If they don't, it will haunt them later when they try to reduce federal
deficits.
When Democrats take up their commitment to reducing Bush's budget
deficits, they face a big problem up front. The economy is heading
toward recession. Shrinking federal deficits would only make things
worse. Dems need to back off that pledge and consider stimulative
spending instead.
They can look for money elsewhere. One promising source lies in the many
investigations and hearings Senate and House committees are planning to
expose war-profiteering--Halliburton's no-bid contracts, obscene
subsidies and tax breaks for Big Oil and Big Pharma, the rank corruption
that has essentially looted government programs. Properly managed, these
inquiries can produce popular anger and demands for recovering the
public capital carried off by private interests.
The straightforward way to achieve this is taxation. For three decades,
Washington has been cutting taxes for corporate and financial interests,
not to mention the wealthy. Democrats have to find ways to stop intoning
this conservative tax-cutting mantra by showing that government has been
robbed and ordinary families are the losers. Will voters be upset that
Democrats are recovering public money by raising taxes on the
plunderers? I think they will cheer.
Representative Charles Rangel, the next chair of the House Ways and
Means Committee, has said he will not attempt to repeal Bush's
outrageous tax cuts for the wealthy--but instead let them expire in
2010. That kills estate-tax repeal and puts other measures in terminal
jeopardy. Democrats should go on the offense and develop a tax-shift
strategy that increases taxes on corporations and capital in order to
finance tax relief for struggling families, middle-class and below.

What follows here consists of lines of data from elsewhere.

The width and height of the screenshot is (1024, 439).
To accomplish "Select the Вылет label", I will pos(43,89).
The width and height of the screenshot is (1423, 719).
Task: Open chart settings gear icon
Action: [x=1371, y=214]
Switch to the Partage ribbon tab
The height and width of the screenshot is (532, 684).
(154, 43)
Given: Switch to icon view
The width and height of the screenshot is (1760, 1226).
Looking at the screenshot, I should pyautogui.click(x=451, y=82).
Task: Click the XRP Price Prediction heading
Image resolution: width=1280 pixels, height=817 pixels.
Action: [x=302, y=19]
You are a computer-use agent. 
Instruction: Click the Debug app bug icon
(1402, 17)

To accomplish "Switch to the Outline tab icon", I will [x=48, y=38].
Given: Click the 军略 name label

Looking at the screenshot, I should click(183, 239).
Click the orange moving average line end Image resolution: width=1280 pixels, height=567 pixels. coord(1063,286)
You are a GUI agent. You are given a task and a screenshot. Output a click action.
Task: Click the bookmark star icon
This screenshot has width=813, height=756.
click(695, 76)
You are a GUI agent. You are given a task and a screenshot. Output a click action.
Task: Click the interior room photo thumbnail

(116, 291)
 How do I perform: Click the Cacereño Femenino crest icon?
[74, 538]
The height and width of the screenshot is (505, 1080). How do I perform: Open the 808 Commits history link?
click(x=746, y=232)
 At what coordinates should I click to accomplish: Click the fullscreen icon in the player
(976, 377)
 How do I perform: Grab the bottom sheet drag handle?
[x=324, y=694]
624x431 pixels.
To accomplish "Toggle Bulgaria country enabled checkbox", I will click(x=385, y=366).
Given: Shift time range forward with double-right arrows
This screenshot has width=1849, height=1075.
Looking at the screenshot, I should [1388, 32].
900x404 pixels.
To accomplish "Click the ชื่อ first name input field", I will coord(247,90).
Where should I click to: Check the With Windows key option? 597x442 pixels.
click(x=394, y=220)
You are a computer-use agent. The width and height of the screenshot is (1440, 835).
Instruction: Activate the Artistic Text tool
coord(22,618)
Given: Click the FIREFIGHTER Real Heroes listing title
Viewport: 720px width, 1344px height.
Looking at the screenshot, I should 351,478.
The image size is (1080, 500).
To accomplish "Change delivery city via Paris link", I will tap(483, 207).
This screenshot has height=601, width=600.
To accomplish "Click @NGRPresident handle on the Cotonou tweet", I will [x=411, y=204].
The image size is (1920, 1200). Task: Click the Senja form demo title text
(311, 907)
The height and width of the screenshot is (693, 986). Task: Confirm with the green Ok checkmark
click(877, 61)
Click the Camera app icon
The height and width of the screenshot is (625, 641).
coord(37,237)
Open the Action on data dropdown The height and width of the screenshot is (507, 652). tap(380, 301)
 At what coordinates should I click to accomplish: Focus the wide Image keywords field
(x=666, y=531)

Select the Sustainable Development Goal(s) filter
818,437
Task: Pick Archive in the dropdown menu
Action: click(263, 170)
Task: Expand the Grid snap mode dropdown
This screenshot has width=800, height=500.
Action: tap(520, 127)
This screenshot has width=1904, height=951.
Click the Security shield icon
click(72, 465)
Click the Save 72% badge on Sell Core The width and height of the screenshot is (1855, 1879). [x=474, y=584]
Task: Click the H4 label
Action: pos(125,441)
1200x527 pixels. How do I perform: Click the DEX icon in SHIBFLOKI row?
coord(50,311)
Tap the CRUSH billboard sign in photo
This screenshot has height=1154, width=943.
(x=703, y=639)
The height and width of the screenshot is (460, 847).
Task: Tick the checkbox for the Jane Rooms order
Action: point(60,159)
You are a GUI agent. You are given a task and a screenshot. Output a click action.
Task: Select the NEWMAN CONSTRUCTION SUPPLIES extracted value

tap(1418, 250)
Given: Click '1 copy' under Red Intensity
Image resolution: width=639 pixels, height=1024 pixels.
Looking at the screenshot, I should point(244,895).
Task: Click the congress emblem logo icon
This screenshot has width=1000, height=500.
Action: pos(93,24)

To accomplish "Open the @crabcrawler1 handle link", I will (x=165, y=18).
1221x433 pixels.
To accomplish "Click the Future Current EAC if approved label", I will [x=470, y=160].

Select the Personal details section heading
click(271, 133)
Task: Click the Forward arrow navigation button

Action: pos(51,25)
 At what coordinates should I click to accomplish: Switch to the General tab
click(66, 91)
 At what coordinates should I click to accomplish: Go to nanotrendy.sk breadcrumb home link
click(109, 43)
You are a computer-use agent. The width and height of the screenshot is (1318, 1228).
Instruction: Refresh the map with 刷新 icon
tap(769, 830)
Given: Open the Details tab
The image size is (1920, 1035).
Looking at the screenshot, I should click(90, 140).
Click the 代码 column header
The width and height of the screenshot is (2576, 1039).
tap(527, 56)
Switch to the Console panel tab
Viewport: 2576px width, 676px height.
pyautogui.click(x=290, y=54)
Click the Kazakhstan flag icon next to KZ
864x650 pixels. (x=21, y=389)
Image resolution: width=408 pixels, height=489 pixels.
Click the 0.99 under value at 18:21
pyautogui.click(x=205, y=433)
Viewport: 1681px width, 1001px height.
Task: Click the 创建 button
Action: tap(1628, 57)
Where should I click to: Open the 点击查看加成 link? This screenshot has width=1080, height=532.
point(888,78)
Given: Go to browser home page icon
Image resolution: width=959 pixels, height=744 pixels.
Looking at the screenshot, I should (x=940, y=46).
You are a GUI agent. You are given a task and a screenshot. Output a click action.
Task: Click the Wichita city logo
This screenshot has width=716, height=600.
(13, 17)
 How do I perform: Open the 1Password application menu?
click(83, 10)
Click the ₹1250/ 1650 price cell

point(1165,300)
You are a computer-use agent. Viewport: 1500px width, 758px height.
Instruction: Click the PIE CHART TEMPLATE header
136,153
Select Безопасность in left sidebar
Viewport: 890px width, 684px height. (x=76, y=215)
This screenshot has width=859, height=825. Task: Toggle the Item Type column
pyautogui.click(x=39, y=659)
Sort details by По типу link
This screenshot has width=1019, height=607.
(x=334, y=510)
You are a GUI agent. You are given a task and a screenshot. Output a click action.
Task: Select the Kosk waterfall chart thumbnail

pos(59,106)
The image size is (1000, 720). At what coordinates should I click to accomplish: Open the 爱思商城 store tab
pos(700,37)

Last-Ditch Bush may veto this, but let's see how many nervous
Republicans vote against it.
All this depends, however, on the question of whether Democrats
have the stomach for a fight, not only with Bush and the GOP but with
the business and financial interests that underwrite both parties. We
don't know yet, but a test case may come soon. Corporate leaders,
investment bankers and the insurance industry are lobbying to gut the
modest regulations enacted after Enron and to disable investor
lawsuits against fraud on Wall Street and in corporate boardrooms.